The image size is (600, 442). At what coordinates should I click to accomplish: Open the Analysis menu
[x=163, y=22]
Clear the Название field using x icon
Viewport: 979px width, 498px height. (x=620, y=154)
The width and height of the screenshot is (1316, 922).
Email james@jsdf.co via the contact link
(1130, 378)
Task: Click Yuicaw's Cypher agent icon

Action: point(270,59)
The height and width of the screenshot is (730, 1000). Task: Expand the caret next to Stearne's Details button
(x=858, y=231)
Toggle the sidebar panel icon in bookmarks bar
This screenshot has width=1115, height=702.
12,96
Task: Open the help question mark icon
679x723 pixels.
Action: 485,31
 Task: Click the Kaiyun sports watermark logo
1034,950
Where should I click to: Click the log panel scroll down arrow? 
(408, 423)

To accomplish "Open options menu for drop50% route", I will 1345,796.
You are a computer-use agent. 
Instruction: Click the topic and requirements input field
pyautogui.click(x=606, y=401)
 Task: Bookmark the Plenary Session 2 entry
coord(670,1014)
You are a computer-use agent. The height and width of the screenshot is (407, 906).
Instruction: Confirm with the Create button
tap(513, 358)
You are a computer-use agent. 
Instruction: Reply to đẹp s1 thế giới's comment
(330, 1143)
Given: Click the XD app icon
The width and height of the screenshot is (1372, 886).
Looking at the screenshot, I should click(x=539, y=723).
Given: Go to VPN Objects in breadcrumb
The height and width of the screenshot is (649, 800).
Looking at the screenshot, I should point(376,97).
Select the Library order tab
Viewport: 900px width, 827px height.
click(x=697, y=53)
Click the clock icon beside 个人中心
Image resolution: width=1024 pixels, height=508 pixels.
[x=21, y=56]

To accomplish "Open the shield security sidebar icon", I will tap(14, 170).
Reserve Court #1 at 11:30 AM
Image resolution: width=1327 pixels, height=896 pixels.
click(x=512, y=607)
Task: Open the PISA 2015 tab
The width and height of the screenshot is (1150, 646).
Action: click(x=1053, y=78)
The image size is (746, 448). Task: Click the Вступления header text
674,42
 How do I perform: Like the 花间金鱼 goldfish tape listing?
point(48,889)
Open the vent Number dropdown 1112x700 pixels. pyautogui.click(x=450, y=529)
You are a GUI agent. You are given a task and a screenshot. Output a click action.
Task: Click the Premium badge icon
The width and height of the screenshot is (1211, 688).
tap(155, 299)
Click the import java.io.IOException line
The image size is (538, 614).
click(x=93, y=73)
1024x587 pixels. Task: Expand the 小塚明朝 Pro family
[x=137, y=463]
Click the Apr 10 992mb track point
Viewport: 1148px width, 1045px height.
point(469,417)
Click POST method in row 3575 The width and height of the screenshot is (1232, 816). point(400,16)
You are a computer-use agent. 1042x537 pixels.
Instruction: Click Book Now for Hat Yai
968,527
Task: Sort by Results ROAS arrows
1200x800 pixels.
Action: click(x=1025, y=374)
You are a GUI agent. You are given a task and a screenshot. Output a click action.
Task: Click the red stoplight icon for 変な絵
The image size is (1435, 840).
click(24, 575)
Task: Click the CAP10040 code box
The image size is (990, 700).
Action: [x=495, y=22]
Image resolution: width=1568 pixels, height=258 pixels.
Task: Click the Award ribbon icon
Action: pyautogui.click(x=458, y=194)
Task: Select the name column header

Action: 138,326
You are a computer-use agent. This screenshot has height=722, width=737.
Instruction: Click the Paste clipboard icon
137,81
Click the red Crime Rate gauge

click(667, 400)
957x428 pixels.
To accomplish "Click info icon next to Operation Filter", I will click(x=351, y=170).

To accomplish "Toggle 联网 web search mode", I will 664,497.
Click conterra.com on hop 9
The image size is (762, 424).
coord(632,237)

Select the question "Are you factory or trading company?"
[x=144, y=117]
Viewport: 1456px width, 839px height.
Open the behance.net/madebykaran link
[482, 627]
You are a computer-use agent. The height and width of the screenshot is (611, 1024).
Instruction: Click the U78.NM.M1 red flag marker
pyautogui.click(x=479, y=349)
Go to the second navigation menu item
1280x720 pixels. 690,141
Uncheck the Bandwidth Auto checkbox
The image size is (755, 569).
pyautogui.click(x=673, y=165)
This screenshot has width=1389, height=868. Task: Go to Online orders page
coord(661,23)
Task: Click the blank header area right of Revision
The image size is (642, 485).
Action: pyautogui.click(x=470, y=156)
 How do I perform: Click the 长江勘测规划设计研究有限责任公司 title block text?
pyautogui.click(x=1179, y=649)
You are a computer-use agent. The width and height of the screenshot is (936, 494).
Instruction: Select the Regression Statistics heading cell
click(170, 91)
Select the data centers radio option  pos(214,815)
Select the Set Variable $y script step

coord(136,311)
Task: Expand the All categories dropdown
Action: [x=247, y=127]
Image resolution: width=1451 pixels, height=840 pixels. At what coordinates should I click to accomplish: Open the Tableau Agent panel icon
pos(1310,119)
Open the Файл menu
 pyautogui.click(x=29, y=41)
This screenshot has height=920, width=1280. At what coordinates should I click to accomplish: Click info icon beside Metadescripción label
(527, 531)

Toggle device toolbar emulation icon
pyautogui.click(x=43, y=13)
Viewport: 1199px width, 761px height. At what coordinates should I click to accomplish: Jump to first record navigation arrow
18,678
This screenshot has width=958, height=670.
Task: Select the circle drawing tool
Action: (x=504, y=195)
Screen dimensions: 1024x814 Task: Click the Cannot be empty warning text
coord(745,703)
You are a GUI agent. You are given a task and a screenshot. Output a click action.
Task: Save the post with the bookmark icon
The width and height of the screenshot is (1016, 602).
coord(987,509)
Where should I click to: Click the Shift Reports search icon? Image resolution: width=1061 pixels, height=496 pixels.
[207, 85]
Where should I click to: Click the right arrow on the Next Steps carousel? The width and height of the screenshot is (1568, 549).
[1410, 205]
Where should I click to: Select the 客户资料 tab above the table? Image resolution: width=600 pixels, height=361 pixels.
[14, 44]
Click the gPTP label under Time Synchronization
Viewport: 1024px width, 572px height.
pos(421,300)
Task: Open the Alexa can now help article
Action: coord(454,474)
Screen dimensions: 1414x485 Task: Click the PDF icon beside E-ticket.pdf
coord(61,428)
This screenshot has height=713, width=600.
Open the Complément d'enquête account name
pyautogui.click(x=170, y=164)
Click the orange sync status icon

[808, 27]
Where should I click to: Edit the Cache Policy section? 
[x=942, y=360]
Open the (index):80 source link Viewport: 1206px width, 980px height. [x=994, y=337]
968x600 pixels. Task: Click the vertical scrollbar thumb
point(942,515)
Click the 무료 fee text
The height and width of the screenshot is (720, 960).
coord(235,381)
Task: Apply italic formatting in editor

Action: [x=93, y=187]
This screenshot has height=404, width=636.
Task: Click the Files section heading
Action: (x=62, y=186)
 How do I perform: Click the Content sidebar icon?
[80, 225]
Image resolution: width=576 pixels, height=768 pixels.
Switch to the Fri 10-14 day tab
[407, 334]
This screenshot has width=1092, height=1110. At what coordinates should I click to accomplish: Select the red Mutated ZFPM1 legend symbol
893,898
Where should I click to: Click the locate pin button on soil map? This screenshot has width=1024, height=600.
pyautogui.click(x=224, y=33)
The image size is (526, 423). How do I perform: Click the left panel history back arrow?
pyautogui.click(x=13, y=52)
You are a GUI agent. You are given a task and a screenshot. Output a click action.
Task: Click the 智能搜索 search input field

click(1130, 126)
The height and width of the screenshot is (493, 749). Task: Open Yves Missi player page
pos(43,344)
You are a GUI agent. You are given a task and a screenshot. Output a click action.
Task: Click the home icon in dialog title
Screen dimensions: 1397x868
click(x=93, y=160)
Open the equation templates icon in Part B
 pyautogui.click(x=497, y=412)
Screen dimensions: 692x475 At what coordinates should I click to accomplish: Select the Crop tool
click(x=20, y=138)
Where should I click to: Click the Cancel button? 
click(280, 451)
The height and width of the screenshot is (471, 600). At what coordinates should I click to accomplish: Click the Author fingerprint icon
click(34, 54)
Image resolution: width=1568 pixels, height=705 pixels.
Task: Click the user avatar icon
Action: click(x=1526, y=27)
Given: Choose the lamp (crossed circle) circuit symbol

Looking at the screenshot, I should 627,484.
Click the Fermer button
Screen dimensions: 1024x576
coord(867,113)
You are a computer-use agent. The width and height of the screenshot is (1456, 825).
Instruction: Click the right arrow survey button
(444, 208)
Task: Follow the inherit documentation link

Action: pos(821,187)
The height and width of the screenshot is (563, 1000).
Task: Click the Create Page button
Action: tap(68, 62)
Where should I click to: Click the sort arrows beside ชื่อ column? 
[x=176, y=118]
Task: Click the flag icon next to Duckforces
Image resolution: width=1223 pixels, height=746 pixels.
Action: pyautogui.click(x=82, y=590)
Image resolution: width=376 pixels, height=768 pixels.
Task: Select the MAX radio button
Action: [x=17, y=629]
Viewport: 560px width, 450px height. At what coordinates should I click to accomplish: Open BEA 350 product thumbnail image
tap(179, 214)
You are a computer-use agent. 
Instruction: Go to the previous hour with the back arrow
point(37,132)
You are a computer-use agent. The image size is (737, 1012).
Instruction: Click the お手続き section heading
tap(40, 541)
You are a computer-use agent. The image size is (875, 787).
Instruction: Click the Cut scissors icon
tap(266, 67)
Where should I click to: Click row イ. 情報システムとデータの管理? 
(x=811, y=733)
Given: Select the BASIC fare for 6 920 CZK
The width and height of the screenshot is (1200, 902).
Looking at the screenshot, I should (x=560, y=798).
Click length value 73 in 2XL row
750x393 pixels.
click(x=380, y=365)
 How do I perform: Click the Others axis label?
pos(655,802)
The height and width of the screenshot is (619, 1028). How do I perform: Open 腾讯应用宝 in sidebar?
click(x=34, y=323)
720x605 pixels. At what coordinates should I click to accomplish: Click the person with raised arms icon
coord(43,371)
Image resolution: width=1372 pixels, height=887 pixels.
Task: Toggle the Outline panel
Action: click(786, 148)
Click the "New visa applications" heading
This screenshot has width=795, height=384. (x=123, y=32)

◆ ◆ ◆ ◆

## Assignment
Copy all lines from the entries that contain the word "computer".

## Written reply
You are a computer-use agent. 
You are a computer-use agent. The height and width of the screenshot is (407, 906).
You are a computer-use agent. 
You are a computer-use agent. 1042x537 pixels.
You are a computer-use agent. This screenshot has height=722, width=737.
You are a computer-use agent. The height and width of the screenshot is (611, 1024).
You are a computer-use agent. The width and height of the screenshot is (936, 494).
You are a computer-use agent. The width and height of the screenshot is (1456, 825).
You are a computer-use agent. 
You are a computer-use agent. The image size is (737, 1012).
You are a computer-use agent. The image size is (875, 787).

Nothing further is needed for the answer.